** Start **

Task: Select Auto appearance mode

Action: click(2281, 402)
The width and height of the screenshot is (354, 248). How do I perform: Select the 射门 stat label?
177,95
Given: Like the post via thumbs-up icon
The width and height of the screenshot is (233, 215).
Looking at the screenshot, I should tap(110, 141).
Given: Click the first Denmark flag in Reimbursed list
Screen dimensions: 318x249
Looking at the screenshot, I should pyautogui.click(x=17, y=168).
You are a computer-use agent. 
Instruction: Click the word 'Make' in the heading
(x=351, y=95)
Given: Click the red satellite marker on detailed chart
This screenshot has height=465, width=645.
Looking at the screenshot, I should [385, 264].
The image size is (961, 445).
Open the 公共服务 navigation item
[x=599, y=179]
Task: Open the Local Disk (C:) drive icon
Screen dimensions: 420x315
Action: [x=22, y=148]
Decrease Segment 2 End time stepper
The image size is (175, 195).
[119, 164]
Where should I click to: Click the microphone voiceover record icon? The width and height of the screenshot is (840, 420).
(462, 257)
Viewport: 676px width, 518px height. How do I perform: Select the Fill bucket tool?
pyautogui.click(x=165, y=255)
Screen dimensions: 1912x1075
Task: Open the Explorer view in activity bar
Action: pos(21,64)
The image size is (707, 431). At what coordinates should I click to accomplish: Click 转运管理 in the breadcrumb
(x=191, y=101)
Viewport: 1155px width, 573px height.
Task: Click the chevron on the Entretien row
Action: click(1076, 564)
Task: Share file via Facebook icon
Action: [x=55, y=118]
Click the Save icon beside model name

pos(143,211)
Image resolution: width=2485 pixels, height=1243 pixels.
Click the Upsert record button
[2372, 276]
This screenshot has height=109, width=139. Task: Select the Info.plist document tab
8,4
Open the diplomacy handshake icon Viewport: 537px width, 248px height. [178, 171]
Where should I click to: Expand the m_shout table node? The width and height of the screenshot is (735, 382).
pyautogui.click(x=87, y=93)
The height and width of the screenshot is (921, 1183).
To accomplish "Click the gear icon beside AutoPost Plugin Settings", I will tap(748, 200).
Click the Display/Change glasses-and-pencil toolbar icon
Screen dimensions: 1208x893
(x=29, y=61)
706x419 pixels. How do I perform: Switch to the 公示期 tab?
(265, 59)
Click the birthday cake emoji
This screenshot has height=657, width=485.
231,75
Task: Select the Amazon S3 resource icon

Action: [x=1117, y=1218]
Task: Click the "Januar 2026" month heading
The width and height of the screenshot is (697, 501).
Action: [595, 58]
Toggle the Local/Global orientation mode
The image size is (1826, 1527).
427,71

** End **

◆ **Aim of the exercise**
Format every line of the material above as a Markdown table with the columns n and Line, numbering the rows and leaving out blank lines.

◆ **Finished task**
| n | Line |
|---|---|
| 1 | Task: Select Auto appearance mode |
| 2 | Action: click(2281, 402) |
| 3 | The width and height of the screenshot is (354, 248). How do I perform: Select the 射门 stat label? |
| 4 | 177,95 |
| 5 | Given: Like the post via thumbs-up icon |
| 6 | The width and height of the screenshot is (233, 215). |
| 7 | Looking at the screenshot, I should tap(110, 141). |
| 8 | Given: Click the first Denmark flag in Reimbursed list |
| 9 | Screen dimensions: 318x249 |
| 10 | Looking at the screenshot, I should pyautogui.click(x=17, y=168). |
| 11 | You are a computer-use agent.  |
| 12 | Instruction: Click the word 'Make' in the heading |
| 13 | (x=351, y=95) |
| 14 | Given: Click the red satellite marker on detailed chart |
| 15 | This screenshot has height=465, width=645. |
| 16 | Looking at the screenshot, I should [385, 264]. |
| 17 | The image size is (961, 445). |
| 18 | Open the 公共服务 navigation item |
| 19 | [x=599, y=179] |
| 20 | Task: Open the Local Disk (C:) drive icon |
| 21 | Screen dimensions: 420x315 |
| 22 | Action: [x=22, y=148] |
| 23 | Decrease Segment 2 End time stepper |
| 24 | The image size is (175, 195). |
| 25 | [119, 164] |
| 26 | Where should I click to: Click the microphone voiceover record icon? The width and height of the screenshot is (840, 420). |
| 27 | (462, 257) |
| 28 | Viewport: 676px width, 518px height. How do I perform: Select the Fill bucket tool? |
| 29 | pyautogui.click(x=165, y=255) |
| 30 | Screen dimensions: 1912x1075 |
| 31 | Task: Open the Explorer view in activity bar |
| 32 | Action: pos(21,64) |
| 33 | The image size is (707, 431). At what coordinates should I click to accomplish: Click 转运管理 in the breadcrumb |
| 34 | (x=191, y=101) |
| 35 | Viewport: 1155px width, 573px height. |
| 36 | Task: Click the chevron on the Entretien row |
| 37 | Action: click(1076, 564) |
| 38 | Task: Share file via Facebook icon |
| 39 | Action: [x=55, y=118] |
| 40 | Click the Save icon beside model name |
| 41 | pos(143,211) |
| 42 | Image resolution: width=2485 pixels, height=1243 pixels. |
| 43 | Click the Upsert record button |
| 44 | [2372, 276] |
| 45 | This screenshot has height=109, width=139. Task: Select the Info.plist document tab |
| 46 | 8,4 |
| 47 | Open the diplomacy handshake icon Viewport: 537px width, 248px height. [178, 171] |
| 48 | Where should I click to: Expand the m_shout table node? The width and height of the screenshot is (735, 382). |
| 49 | pyautogui.click(x=87, y=93) |
| 50 | The height and width of the screenshot is (921, 1183). |
| 51 | To accomplish "Click the gear icon beside AutoPost Plugin Settings", I will tap(748, 200). |
| 52 | Click the Display/Change glasses-and-pencil toolbar icon |
| 53 | Screen dimensions: 1208x893 |
| 54 | (x=29, y=61) |
| 55 | 706x419 pixels. How do I perform: Switch to the 公示期 tab? |
| 56 | (265, 59) |
| 57 | Click the birthday cake emoji |
| 58 | This screenshot has height=657, width=485. |
| 59 | 231,75 |
| 60 | Task: Select the Amazon S3 resource icon |
| 61 | Action: [x=1117, y=1218] |
| 62 | Task: Click the "Januar 2026" month heading |
| 63 | The width and height of the screenshot is (697, 501). |
| 64 | Action: [595, 58] |
| 65 | Toggle the Local/Global orientation mode |
| 66 | The image size is (1826, 1527). |
| 67 | 427,71 |